"could not load fields from index" in datafeed while creating a ML job

Hi,

I am trying to create a ML job with Advanced Job Creation. The thing is I get an error from datafeed tab that it "Could not load fields from index". I wonder what exactly is going wrong. For instance, if I go to Data Preview tab, I could see the fields in the indices. And also I was able to create a ML job without clicking move to advanced job configuration.

For your inforamation, I am using 7.4.2 for Elasticsearch, Logstash, Kibana. And the _source field for these indices are all enabled.

Does anyone have an idea what I should do here? Oh yes, I will try creating a Job via Python client.

Have a look at the following error messages I got from Kibana.

image
image

Thanks,

I'd need to know more about:

  1. What the actual detector configuration is (i.e. what fields do you expect to analyze in the ML job)

• YOUR TASKS
1. In the forum thread about the "Could not load fields from index" datafeed error, what does the poster point to as signs that the fields themselves are available? Answer in one to three sentences.
2. Continue the forum thread about the ML job datafeed error, starting after its final line.

• SUPPLIED DATA

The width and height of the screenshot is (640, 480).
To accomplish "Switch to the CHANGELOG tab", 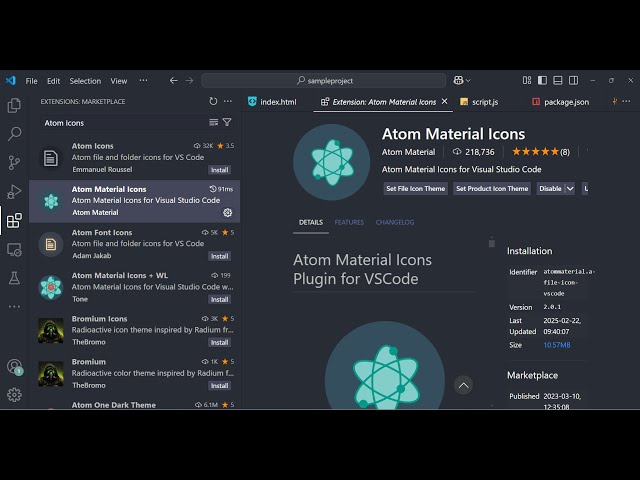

• OUTPUTS FOR THE TASKS
1. The poster can see the fields in the indices in the Data Preview tab. They could also create an ML job when they did not click to move to advanced job configuration. They add that the _source field is enabled for all of these indices.

2.
  2. What the mapping of the index you want to analyze looks like and perhaps a sample document in that index

I don't want to jump to conclusions here, but explicitly setting the index to test-2020-01.01 is probably NOT what you really want to do as this appears to be only 1 day's worth of data. You would normally create an index pattern (such as test-* that will match all timestamp-named indices and ML will handle the proper querying of the data in a chronological way over time)

Hi @richcollier,

Thanks for the reply. Let me go through one by one.

  1. What the actual detector configuration is (i.e. what fields do you expect to analyze in the ML job)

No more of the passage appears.